Listed records:
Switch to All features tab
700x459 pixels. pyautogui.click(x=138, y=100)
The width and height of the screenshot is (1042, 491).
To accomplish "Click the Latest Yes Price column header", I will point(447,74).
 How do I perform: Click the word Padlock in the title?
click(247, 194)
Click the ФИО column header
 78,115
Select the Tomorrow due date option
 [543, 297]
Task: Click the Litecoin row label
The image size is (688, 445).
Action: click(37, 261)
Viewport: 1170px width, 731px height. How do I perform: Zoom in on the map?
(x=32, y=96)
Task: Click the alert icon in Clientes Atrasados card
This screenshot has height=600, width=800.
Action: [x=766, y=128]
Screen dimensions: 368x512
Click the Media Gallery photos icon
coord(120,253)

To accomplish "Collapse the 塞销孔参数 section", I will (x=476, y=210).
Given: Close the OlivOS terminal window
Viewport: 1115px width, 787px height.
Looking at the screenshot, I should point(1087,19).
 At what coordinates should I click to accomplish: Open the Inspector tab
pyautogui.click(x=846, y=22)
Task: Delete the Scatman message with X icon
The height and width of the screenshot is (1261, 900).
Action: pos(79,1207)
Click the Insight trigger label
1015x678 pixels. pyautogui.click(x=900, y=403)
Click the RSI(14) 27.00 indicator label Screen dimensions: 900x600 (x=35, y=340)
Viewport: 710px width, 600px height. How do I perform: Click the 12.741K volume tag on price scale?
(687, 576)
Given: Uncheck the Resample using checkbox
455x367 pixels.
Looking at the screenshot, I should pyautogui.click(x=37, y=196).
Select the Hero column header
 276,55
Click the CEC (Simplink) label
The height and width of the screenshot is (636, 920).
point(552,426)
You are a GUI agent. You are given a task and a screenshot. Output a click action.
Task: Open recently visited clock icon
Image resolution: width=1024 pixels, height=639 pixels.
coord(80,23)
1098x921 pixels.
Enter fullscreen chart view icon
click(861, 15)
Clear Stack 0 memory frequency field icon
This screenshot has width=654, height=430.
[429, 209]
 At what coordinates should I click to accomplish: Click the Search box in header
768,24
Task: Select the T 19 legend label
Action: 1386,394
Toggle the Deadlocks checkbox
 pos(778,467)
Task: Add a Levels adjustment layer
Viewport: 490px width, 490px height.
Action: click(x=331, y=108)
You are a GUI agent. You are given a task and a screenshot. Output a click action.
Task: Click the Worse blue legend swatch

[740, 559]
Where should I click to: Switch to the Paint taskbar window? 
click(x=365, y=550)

What is expected:
Work out how many lines of the material contain the word "dimensions" and answer with that number only.

Response to the task:
2